Error: need reference sequence file for writing CRAM file

This is not true: when writing CRAM, if the @SQ headers contain UR or M5 fields, a reference sequence file is not necessary. Most outside-htslib code should not need to know whether a file is SAM, BAM, or CRAM (and if it does it should use hts_get_format(), not htsfile->format.format), so I suggest you just remove the if( htsfile->format.format == cram ) and else croak.

If it were me, I would add another Bio::DB::HTSfile method that wrapped hts_set_fai_filename() instead of having an optional header_write argument, as it can be useful in other circumstances than writing headers as well (e.g., when reading SAM).

rishidev commented 8 years ago

Hi @jmarshall, thanks for those comments. I've just got some questions about implementing further updates.

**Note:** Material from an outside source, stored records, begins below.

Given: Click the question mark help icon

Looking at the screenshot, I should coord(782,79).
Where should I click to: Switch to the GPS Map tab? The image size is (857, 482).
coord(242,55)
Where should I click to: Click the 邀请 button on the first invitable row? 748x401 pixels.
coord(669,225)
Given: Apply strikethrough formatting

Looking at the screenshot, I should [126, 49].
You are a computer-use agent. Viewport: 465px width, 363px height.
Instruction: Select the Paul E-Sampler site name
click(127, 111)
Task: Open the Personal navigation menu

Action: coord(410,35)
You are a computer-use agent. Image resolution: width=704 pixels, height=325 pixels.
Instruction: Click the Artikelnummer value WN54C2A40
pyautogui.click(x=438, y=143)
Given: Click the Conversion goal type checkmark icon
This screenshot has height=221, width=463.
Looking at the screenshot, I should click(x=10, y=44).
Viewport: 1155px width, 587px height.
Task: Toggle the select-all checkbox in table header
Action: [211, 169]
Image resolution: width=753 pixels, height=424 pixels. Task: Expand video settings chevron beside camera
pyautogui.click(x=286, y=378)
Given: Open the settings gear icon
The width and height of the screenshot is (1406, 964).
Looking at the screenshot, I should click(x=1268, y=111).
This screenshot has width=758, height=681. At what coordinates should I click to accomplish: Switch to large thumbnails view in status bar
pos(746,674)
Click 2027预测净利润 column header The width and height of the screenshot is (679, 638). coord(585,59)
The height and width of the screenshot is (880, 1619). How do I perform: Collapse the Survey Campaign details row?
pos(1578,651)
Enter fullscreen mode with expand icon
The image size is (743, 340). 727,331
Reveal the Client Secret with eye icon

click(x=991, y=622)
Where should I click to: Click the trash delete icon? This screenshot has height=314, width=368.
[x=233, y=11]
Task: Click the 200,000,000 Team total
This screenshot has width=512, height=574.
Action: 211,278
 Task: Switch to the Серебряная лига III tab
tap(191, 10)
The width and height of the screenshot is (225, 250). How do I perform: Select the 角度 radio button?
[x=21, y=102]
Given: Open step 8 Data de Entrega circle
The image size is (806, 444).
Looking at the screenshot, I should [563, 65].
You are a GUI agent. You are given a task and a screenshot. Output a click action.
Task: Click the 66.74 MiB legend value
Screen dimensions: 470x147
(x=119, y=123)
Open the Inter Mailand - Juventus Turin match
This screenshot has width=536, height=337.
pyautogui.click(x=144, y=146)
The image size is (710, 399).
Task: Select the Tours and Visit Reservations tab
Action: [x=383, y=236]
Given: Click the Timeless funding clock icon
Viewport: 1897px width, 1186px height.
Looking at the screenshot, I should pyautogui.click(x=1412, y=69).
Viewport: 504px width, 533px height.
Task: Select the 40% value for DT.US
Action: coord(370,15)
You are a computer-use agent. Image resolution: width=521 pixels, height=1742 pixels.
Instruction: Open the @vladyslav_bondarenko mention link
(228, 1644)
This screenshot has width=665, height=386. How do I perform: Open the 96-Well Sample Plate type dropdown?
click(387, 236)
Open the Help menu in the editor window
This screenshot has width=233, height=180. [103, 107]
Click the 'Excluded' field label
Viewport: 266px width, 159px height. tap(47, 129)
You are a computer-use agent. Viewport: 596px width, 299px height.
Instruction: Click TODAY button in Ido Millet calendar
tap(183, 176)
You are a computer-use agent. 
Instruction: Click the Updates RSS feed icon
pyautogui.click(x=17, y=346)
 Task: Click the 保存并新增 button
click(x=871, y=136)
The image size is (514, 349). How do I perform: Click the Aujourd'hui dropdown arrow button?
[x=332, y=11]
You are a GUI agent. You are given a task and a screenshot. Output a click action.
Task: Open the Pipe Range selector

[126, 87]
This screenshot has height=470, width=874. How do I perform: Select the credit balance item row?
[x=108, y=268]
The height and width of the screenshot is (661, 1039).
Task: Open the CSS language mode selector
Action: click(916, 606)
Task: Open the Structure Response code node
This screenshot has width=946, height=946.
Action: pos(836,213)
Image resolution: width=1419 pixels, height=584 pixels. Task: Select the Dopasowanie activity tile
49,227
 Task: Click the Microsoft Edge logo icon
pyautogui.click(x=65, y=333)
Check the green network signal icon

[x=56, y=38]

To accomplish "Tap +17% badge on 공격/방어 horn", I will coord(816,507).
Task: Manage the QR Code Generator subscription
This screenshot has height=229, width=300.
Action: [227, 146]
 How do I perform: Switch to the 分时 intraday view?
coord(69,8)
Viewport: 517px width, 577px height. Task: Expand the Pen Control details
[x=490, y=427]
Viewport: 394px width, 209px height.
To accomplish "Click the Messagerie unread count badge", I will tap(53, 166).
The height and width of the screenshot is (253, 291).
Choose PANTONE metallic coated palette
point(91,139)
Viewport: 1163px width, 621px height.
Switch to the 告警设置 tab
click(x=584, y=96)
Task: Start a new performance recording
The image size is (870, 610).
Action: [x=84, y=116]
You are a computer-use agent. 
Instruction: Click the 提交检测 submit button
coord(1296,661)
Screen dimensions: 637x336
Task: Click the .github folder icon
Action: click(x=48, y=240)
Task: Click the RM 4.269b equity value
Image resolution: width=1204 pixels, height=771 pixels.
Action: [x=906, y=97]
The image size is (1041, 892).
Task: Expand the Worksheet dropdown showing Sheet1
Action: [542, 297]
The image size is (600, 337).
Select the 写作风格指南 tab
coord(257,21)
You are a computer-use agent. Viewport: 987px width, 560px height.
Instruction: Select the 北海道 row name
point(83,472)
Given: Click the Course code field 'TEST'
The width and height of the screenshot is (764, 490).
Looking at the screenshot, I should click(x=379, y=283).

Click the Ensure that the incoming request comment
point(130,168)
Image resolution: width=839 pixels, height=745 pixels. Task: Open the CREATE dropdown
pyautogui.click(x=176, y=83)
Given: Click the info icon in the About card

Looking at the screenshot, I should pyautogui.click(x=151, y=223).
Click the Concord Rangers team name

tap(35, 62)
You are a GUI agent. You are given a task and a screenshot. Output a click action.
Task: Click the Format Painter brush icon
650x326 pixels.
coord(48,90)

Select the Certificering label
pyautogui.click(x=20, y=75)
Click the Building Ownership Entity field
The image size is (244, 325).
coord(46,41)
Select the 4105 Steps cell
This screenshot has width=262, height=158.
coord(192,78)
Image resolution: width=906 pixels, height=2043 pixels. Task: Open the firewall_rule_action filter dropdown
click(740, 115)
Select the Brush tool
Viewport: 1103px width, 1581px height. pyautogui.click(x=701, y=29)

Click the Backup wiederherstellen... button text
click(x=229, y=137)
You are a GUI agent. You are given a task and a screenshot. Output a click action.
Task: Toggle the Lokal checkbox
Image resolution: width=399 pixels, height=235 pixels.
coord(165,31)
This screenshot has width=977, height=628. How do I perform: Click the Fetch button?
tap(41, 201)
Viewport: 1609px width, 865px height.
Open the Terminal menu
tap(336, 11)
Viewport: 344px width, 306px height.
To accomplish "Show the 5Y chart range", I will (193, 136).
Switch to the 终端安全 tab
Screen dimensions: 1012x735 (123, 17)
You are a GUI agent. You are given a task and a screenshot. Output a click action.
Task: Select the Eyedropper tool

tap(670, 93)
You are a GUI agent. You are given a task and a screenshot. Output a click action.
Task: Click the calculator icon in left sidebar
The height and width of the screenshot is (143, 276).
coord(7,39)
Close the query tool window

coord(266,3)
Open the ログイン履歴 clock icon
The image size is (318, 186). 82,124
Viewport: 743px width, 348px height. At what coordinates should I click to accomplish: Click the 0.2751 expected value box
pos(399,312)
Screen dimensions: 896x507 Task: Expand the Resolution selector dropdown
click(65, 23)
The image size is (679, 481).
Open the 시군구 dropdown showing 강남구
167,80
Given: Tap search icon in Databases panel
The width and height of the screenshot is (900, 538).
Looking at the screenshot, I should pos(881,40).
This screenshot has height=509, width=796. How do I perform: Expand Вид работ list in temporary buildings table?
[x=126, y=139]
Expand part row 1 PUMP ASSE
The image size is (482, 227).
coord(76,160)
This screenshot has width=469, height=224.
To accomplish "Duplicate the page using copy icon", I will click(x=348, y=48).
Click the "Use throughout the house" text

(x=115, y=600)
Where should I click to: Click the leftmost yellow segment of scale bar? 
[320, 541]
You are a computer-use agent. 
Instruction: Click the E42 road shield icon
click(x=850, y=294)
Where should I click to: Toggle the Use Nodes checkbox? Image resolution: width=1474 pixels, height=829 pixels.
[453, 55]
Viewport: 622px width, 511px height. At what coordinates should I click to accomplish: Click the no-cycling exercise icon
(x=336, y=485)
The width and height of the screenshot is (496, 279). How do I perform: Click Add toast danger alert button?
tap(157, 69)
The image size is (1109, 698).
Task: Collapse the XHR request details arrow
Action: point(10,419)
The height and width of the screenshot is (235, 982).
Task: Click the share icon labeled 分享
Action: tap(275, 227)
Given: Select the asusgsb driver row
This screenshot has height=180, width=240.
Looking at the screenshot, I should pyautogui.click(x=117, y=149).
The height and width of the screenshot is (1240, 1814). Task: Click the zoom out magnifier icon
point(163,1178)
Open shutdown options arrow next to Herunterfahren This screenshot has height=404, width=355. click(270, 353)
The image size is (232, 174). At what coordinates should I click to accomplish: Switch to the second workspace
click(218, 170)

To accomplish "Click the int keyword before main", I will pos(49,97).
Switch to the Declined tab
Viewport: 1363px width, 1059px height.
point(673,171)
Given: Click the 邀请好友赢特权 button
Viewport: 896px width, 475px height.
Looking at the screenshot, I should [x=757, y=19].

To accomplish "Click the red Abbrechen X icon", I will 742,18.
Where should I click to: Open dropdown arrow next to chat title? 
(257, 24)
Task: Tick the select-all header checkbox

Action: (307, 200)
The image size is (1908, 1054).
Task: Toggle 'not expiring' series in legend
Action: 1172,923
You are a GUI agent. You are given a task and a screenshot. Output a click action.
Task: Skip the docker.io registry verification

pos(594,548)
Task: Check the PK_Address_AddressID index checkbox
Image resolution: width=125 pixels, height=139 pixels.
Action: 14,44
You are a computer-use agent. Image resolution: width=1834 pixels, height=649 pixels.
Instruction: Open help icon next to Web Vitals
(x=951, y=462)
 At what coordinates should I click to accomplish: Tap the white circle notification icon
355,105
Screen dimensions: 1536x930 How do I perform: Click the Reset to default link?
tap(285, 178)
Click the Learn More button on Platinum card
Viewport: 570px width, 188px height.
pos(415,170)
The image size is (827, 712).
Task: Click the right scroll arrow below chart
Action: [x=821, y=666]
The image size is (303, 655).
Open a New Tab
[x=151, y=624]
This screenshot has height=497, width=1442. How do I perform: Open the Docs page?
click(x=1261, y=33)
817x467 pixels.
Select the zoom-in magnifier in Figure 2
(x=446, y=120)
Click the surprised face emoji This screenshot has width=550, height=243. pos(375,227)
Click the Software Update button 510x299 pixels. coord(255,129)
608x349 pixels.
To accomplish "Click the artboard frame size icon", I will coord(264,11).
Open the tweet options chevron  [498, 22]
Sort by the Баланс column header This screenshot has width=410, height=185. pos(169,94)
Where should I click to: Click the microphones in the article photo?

I think we will need some CRAM specific checking to see if the reference is specified somehow. The user may be creating a file from a blank template or if converting from a SAM/BAM the M5/UR headers lines are optional. But I will update to use hts_get_format(). I was thinking this made sense as it would be good to pick up the missing header information at this point. What would be the best way to check if the header already contains the required information?

Where would you expect HTSlib to fail if trying to write out a CRAM file with and without the required information set?

I can also set up a hts_set_fai_filename() wrapper. From the comment in the header file it looks like this is for read scenarios only, but the code looks like it will do an update, but only if there is not an existing value in the field. I'm guessing that it is better to not give the user the ability to override the existing UR value - would this be the case?